--- Available records Enclosed Below ---

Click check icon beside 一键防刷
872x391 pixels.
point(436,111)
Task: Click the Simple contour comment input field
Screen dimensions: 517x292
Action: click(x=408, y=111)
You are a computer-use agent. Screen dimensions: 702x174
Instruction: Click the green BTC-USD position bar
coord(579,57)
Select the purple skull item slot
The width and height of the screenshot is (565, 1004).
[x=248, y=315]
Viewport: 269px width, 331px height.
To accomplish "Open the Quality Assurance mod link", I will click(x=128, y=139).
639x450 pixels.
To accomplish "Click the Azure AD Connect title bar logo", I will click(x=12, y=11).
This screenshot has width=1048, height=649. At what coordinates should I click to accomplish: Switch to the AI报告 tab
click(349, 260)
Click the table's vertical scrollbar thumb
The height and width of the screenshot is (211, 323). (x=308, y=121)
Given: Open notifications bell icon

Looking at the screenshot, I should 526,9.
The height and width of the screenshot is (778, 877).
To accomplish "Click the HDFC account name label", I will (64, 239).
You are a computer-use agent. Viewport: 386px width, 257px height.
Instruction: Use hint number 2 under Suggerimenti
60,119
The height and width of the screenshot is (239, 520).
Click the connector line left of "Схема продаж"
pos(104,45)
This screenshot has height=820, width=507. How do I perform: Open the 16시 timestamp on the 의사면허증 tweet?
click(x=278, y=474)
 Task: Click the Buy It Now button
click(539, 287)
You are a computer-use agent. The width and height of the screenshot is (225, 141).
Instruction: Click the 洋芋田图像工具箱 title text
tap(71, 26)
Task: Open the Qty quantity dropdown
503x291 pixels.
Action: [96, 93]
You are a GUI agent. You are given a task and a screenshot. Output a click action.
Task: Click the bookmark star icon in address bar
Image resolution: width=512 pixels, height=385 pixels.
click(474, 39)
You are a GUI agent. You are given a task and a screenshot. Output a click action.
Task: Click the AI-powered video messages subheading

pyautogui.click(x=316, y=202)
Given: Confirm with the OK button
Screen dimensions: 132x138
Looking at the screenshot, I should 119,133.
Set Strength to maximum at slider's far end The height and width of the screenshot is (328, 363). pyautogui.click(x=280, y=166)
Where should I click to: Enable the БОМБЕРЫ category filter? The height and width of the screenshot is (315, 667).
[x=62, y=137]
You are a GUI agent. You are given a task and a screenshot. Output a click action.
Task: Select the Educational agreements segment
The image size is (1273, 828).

--- End of Enclosed Available records ---

Output the data once more, exactly as it appears above.

• The answer
Click check icon beside 一键防刷
872x391 pixels.
point(436,111)
Task: Click the Simple contour comment input field
Screen dimensions: 517x292
Action: click(x=408, y=111)
You are a computer-use agent. Screen dimensions: 702x174
Instruction: Click the green BTC-USD position bar
coord(579,57)
Select the purple skull item slot
The width and height of the screenshot is (565, 1004).
[x=248, y=315]
Viewport: 269px width, 331px height.
To accomplish "Open the Quality Assurance mod link", I will click(x=128, y=139).
639x450 pixels.
To accomplish "Click the Azure AD Connect title bar logo", I will click(x=12, y=11).
This screenshot has width=1048, height=649. At what coordinates should I click to accomplish: Switch to the AI报告 tab
click(349, 260)
Click the table's vertical scrollbar thumb
The height and width of the screenshot is (211, 323). (x=308, y=121)
Given: Open notifications bell icon

Looking at the screenshot, I should 526,9.
The height and width of the screenshot is (778, 877).
To accomplish "Click the HDFC account name label", I will (64, 239).
You are a computer-use agent. Viewport: 386px width, 257px height.
Instruction: Use hint number 2 under Suggerimenti
60,119
The height and width of the screenshot is (239, 520).
Click the connector line left of "Схема продаж"
pos(104,45)
This screenshot has height=820, width=507. How do I perform: Open the 16시 timestamp on the 의사면허증 tweet?
click(x=278, y=474)
 Task: Click the Buy It Now button
click(539, 287)
You are a computer-use agent. The width and height of the screenshot is (225, 141).
Instruction: Click the 洋芋田图像工具箱 title text
tap(71, 26)
Task: Open the Qty quantity dropdown
503x291 pixels.
Action: [96, 93]
You are a GUI agent. You are given a task and a screenshot. Output a click action.
Task: Click the bookmark star icon in address bar
Image resolution: width=512 pixels, height=385 pixels.
click(474, 39)
You are a GUI agent. You are given a task and a screenshot. Output a click action.
Task: Click the AI-powered video messages subheading

pyautogui.click(x=316, y=202)
Given: Confirm with the OK button
Screen dimensions: 132x138
Looking at the screenshot, I should 119,133.
Set Strength to maximum at slider's far end The height and width of the screenshot is (328, 363). pyautogui.click(x=280, y=166)
Where should I click to: Enable the БОМБЕРЫ category filter? The height and width of the screenshot is (315, 667).
[x=62, y=137]
You are a GUI agent. You are given a task and a screenshot. Output a click action.
Task: Select the Educational agreements segment
The image size is (1273, 828).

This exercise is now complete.